Nepal’s new map has broken the agreement between the two countries to maintain status quo till negotiations help resolve the border dispute. India had initially said it would resume foreign secretary-level dialogue mechanism after the Covid-19 emergency. After Nepal issued its new map and Oli’s intemperate reference to India in Parliament, New Delhi has urged Kathmandu to create a positive atmosphere for dialogue. After deferment of the Bill, New Delhi says it is open to engaging to solve border row.
India has ignored the changing political narrative in Nepal for far too long. India remained content that its interests were safeguarded by quiet diplomacy even when Nepali leaders publicly adopted anti-Indian postures — an approach adopted decades earlier during the monarchy and then followed by the political parties as a means of demonstrating nationalist credentials. Long ignored by India, it has spawned distortions in Nepali history textbooks and led to long-term negative consequences.
India remains connected culturally wit Nepal — a void that China or any nation outside the region will take a long time to fill.
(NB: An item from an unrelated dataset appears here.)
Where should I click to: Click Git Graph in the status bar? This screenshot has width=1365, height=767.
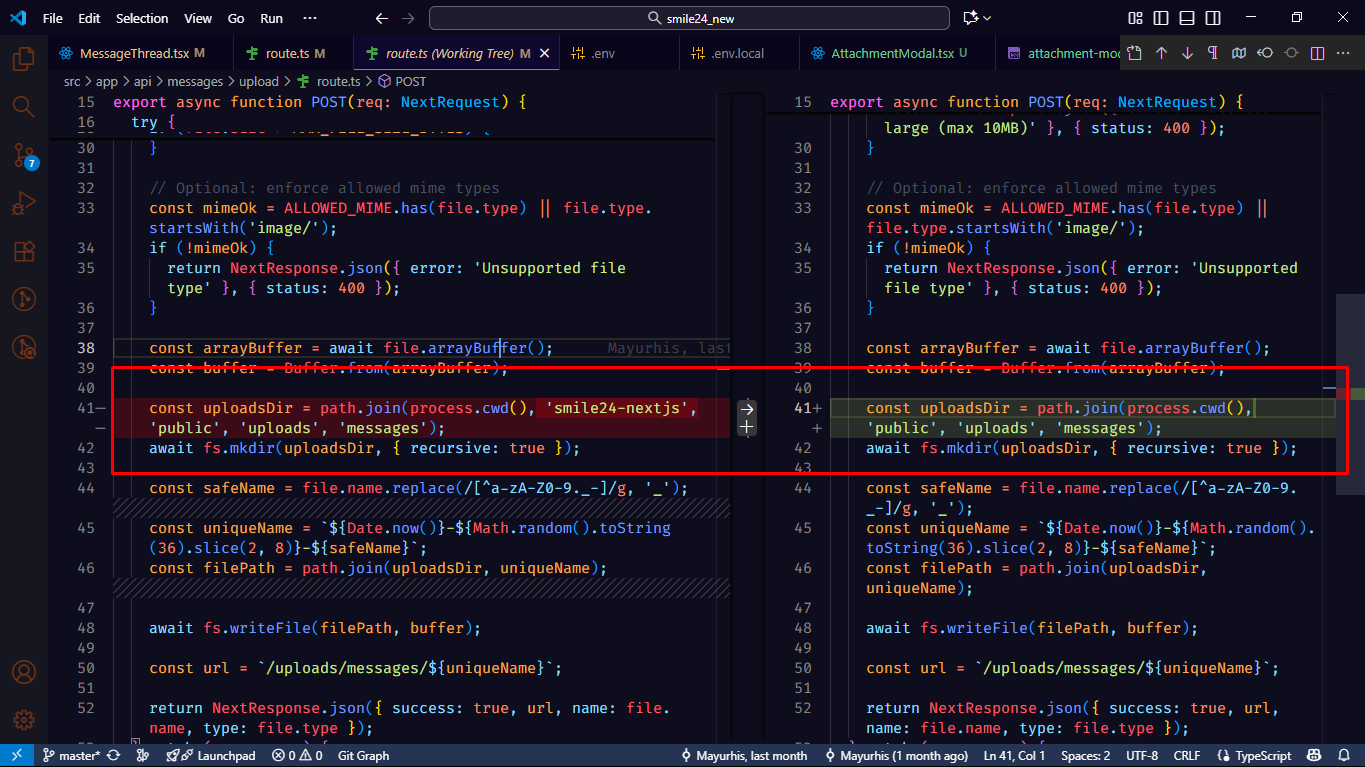(x=363, y=756)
We should intensify people-to-people exchanges especially among the younger citizens. India should stay committed to its support for inclusion of the Madhesis in Nepal’s political framework, which is a just and fair demand affirming India’s commitment towards creating a more inclusive world.
For too long India has invoked a “special relationship”, based on shared culture, language and religion, to anchor its ties with Nepal. Today, this term carries a negative connotation — that of a paternalistic India that is often insensitive and, worse still, a bully.
The urgent need today is to pause the rhetoric on territorial nationalism and lay the groundwork for a quiet dialogue where both sides need to display sensitivity as they explore the terms of a reset of the “special relationship”.
Complexities underlying India-Nepal issues cannot be solved by rhetoric or unilateral map-making exercises. Such brinkmanship only breeds mistrust and erodes the goodwill at the people-to-people level. Political maturity is needed to find creative solutions that can be mutually acceptable.